Rural BPOs are commited to delivering business value to a wider range of clients and at the same time transform the rural ecosystem to sustain non-agricultural jobs. This contributes greatly in building smart communities within rural India where the BPOs have set up base because most of them hire employees residing in nearby villages. Such ventures can improve the ability of the community and its members to compete in today’s world since the employees get to interact with customers from across the globe.
Data science and data analytics are at the core of every modern globalized industry. Working in today’s technology-centric workforce not only requires superior leadership skills, but the ability to translate data problems into the bigger picture for the organization. Companies are today using big data for consumer profiling, personalized services and predictive analysis to optimize sales.
This technique can be applied to gather information about people’s wellbeing as well. This is very exciting but at the same time, there is the challenge of privacy and potential abuses of data. Legal frameworks in many countries have not yet caught up with the exponential potential of advanced technology. With information shooting from different corners, we are required to find the most reliable sources by validating data to enhance its credibility. Companies need to invest in data security in order to curb unauthorized access to confidential information and at the same time, prevent data corruption.
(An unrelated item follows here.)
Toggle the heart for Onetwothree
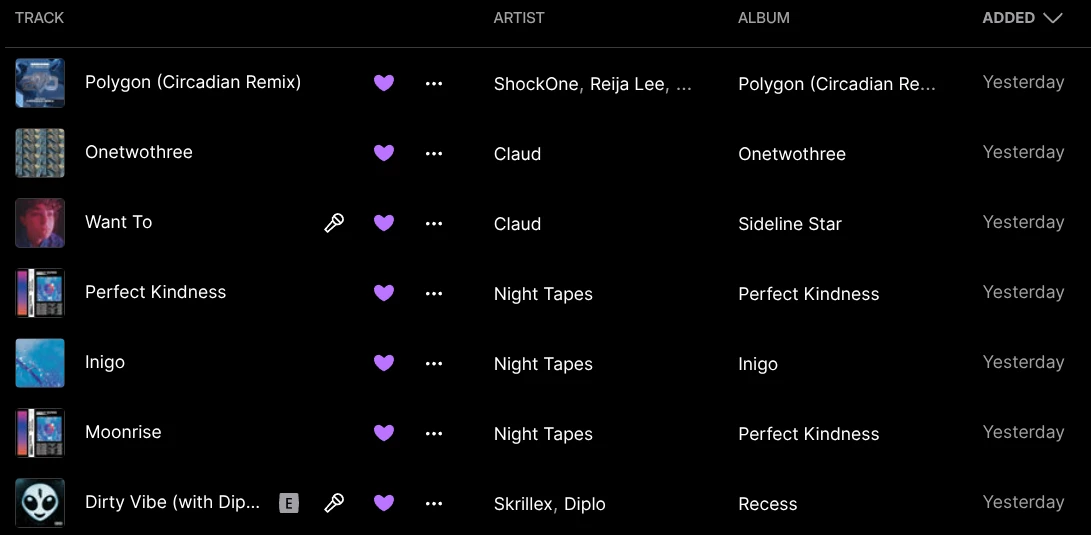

On September 25, 2015 world leaders gathered at the United Nations in New York to adopt the 17 Sustainable Development Goals (SDGs), a truly universal, and transformative global development agenda. Countries need to have high quality disaggregated data for policy making and for monitoring the progress of implementation of the 2030 Sustainable Development Goals.
The role of corporates by and large has been understood in terms of a commercial business but that narrative is changing. To achieve the Sustainable Development Goals, we require the efforts of everybody including the pulling together of resources by governments, businesses and civil society.
Data can be disaggregated by sex, age, geography, income, race, ethnicity, migratory status, disability and other characteristics relevant in national contexts of different countries. When data is disaggregated, the analysis can account for the most vulnerable and marginalized populations and enhance measurements of discrimination and inequalities both within and among contries.
Big Data for development is about turning imperfect, complex, often unstructured data into actionable information. This implies leveraging advanced computational tools (such as machine learning), which have developed in other fields, to reveal trends and correlations within and across large data sets that would otherwise remain undiscovered. Above all, it requires human expertise and perspectives to create data driven policies, businesses and cultures for a better future.